That world can be the person sat next to you, the ever so present and dystopian-like overuse of mass surveillance, or the way we kiss one another. It can also be the grass you step on, the milk you drink from your mothers breast, or the incessant exploration of the self and their friends.
 I spent a week at BUZZCUT and it is an experience that I will not easily forget.
 In a world that is more and more demanding of box-ticking bullshit, of financial worries and over-bearing punishments of a crippling and antiquated capitalist structure, the advantages of spending time and working at a festival like BUZZCUT go way beyond the exposure provided (for free) to your work as an artist and producer.
 Sure, you will have heavy presence of the live art and theatre industries there. You will have delegates from the British Council, the Arts Council, the Month of Performance Art (Berlin), amongst others. You will also have fucking excellent artists from all over the world that know how to explore their craft more effortlessly than I know how to boil potatoes (and I pride myself in my cooking skills!).
 But the benefits go way beyond the future engagements with your work.
 Imagine this:
 You have been away from home for a long time. You miss your bed. You miss your parents/your flatmate/your partner (whatever your situation is). You miss the smells of your room. You miss your dog/cat. You miss your mates you grew up with. Life has not been easy in the past few months and GOD DAMN you need some comfort and good food to make you feel like a human being again.
 And just before your train arrives at its destination, you start going through everything in your head – Did I forget anything? Did I forget the presents? What’s the name of that distant cousin who is going to have dinner with us again? How will I tell my parents that perhaps I have not be as much of an adult  as I could be? How will I justify my lifestyle choices? How will I let them know that I will be ok? Will I be ok? Have I made the right career choices?! How will I face family dinner with the whole family asking me condescendingly how tough it is to be an artist, specially since they haven’t seen me on TV yet?!
 Well, the feeling of being at BUZZCUT is a 6-day long version of the warm embrace your mum gives you when she picks you up at the station.
That embrace that tells you ‘It’s ok. Everything will be ok now. ‘
 On top of that, it is also an embrace that says ‘Here you can be yourself, you can do whatever you want and you are welcomed for it. And remember to respect others so they do the same.’

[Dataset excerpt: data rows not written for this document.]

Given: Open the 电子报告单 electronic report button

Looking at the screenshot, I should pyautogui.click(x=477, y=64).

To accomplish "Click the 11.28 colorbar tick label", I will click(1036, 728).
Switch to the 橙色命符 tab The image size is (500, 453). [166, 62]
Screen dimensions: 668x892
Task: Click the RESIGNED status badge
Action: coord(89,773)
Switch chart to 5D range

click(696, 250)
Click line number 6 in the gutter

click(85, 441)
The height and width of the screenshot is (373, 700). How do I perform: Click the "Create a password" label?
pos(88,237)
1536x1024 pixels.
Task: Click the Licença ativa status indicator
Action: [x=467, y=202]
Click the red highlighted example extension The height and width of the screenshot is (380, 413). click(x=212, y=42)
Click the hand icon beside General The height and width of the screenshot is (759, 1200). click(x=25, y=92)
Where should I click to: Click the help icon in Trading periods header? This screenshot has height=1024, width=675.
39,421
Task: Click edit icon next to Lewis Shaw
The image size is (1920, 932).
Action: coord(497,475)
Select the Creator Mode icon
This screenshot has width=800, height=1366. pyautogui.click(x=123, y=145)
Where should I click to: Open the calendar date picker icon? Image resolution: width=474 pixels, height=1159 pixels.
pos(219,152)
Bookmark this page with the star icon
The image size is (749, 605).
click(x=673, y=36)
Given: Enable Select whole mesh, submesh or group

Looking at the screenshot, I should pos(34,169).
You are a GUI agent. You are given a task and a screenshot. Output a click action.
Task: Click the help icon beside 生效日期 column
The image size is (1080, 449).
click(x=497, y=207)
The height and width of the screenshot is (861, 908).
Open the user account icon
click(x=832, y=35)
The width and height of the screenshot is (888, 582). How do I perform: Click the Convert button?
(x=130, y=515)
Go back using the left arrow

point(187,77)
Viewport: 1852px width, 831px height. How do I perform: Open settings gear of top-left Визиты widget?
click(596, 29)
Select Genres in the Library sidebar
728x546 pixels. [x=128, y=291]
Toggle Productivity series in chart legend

 And as if that wasn’t enough, that embrace then shows that here is a place of action, a place of experimentation, a place of trying and succeeding but also of trying and failing. And that it is ok, they have your back. Your mates and colleagues have your back. And the handsome strangers that come through the door to see you also have your back.
 There is a strong focus on work in progress work, durational pieces and live art.
It is hard to imagine a better context for a piece of work in development to be shown and embraced in the way it is at this festival.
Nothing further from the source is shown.